## RECORDS SHOWN
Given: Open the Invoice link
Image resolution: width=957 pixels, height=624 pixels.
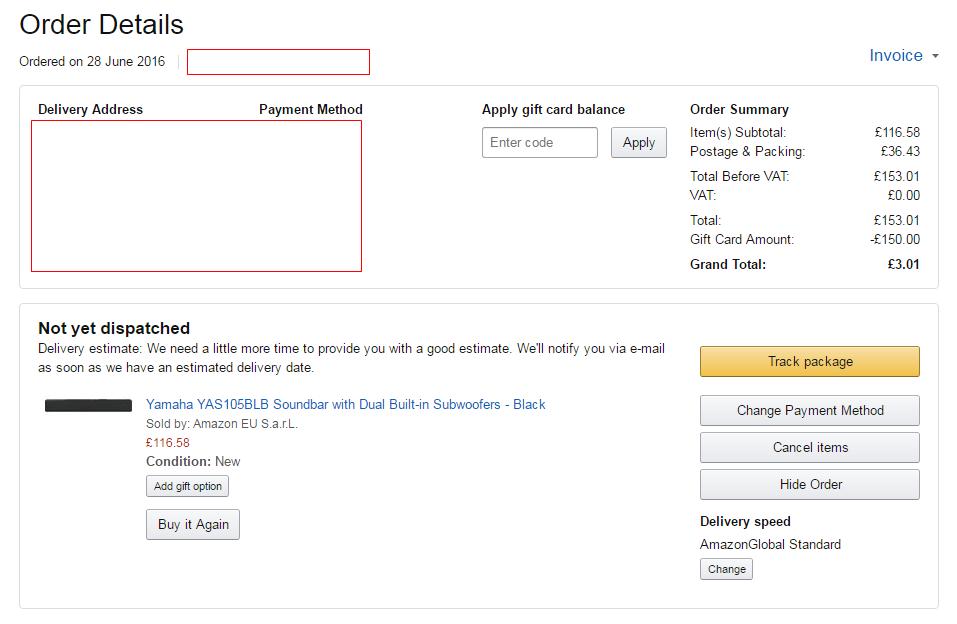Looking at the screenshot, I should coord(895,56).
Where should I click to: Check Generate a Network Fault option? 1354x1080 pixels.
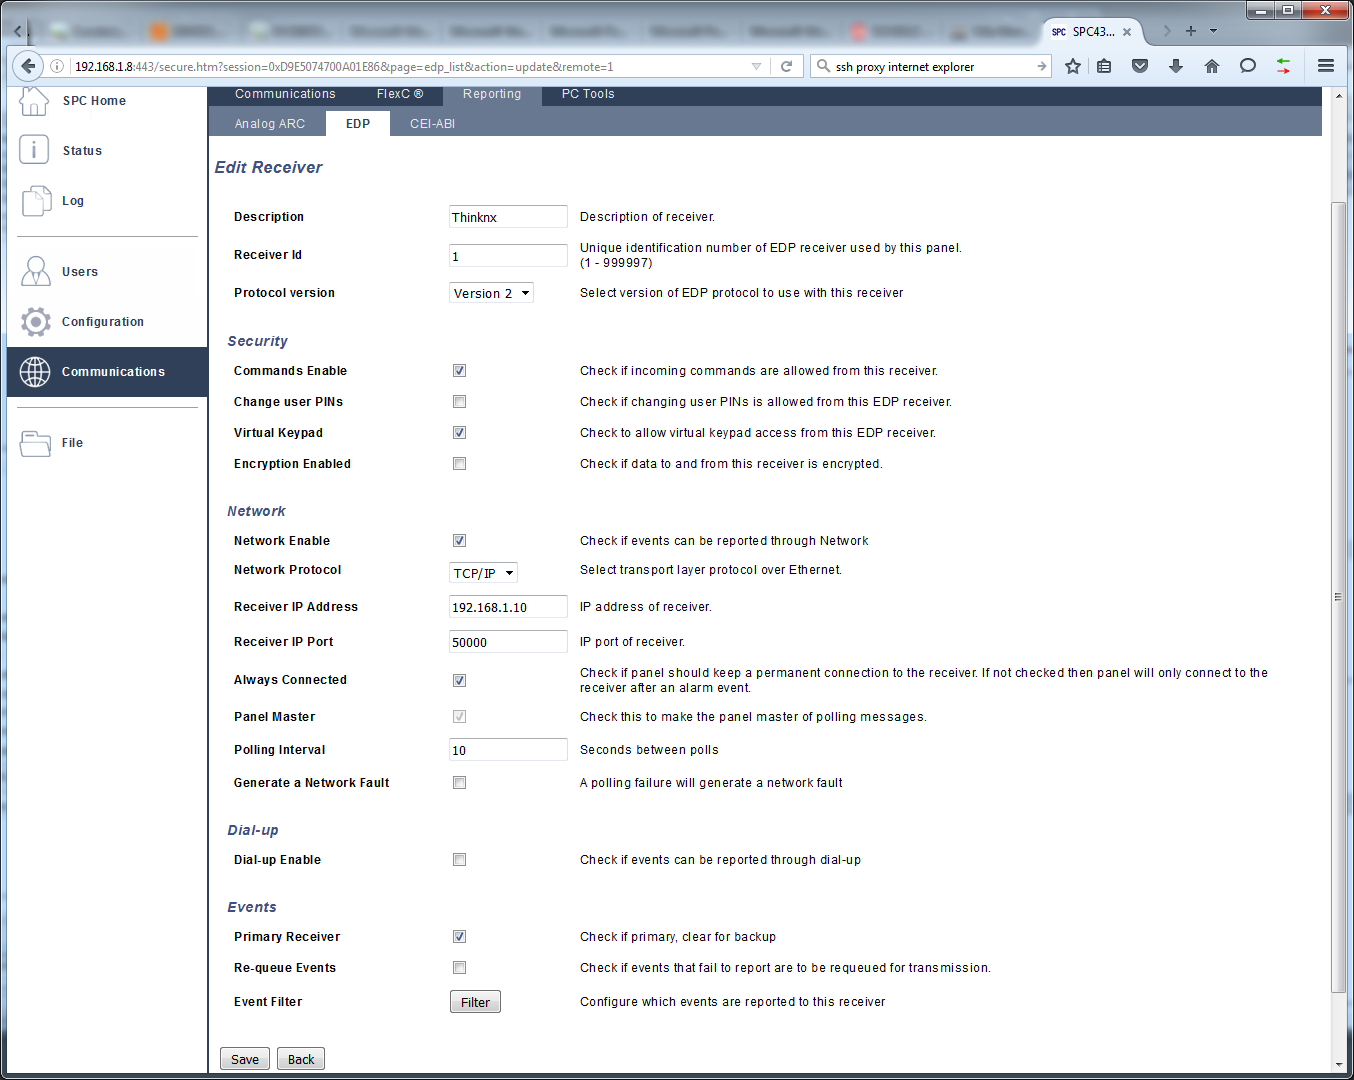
--
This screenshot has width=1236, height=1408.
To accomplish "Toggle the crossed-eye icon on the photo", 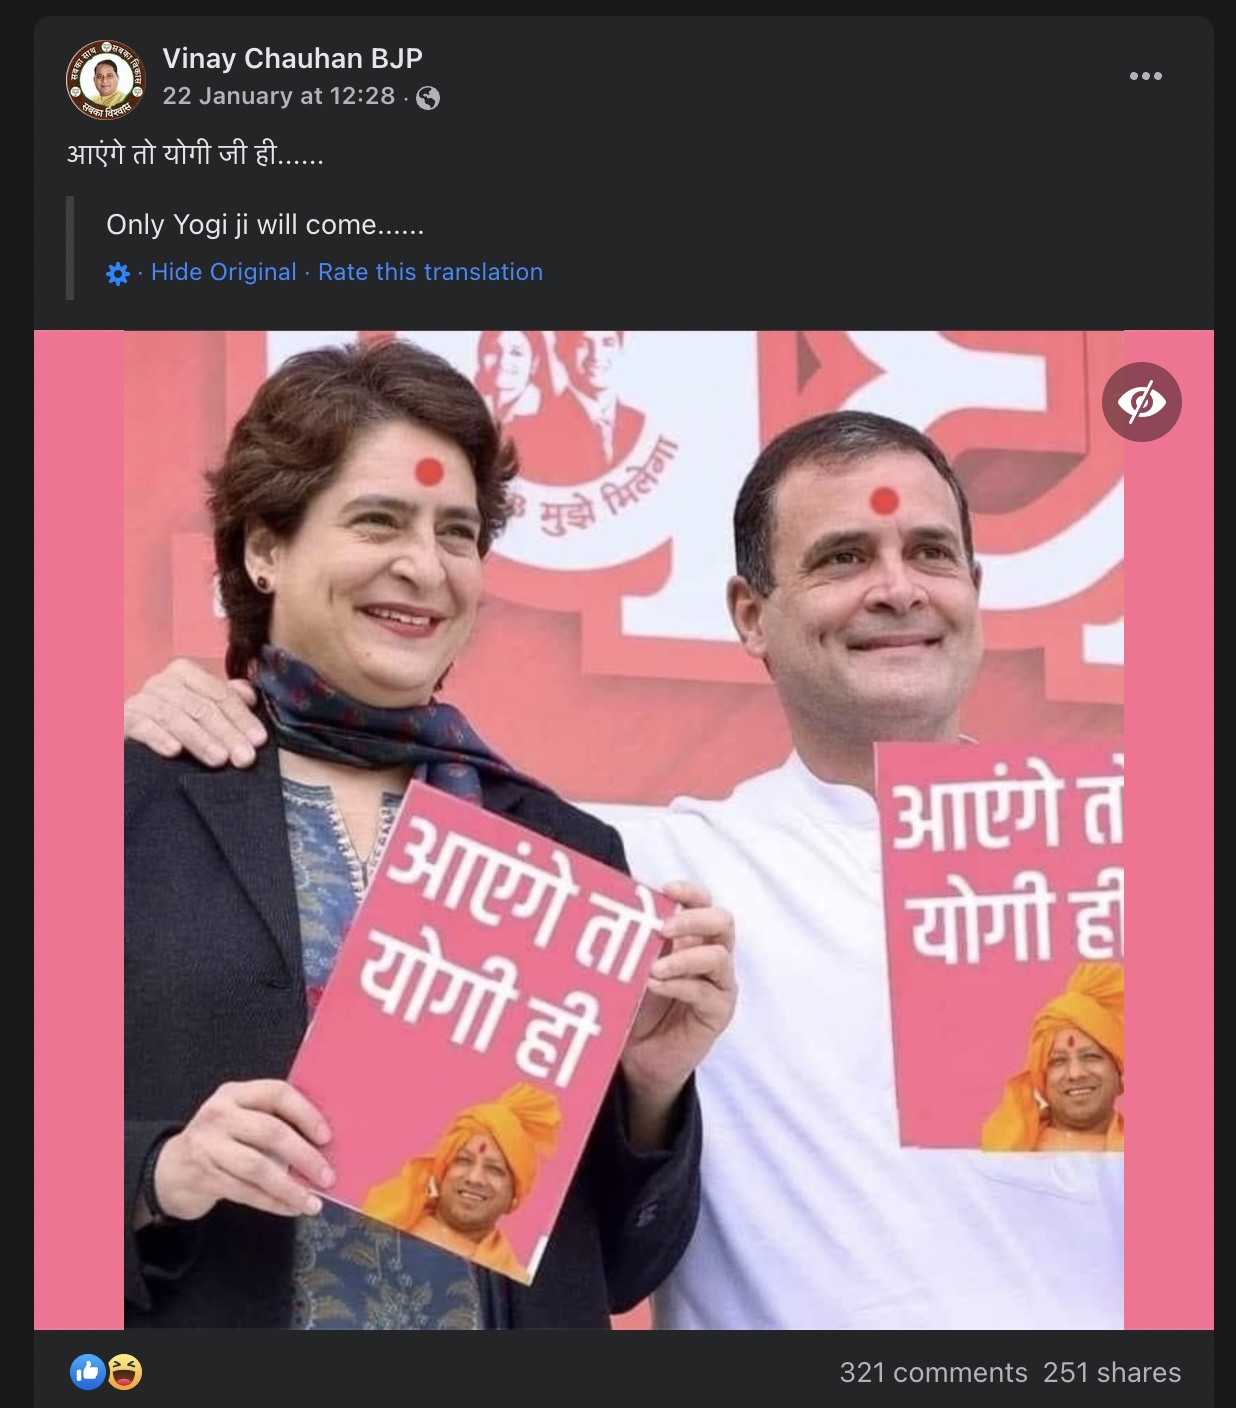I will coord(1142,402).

## PROBLEM TO SOLVE
Using the entries above, transcribe every line from the line containing "Image resolution: width=957" through the line containing "Where should I". Do not copy pictures.

## REPLY TO THE EXERCISE
Image resolution: width=957 pixels, height=624 pixels.
Looking at the screenshot, I should coord(895,56).
Where should I click to: Check Generate a Network Fault option? 1354x1080 pixels.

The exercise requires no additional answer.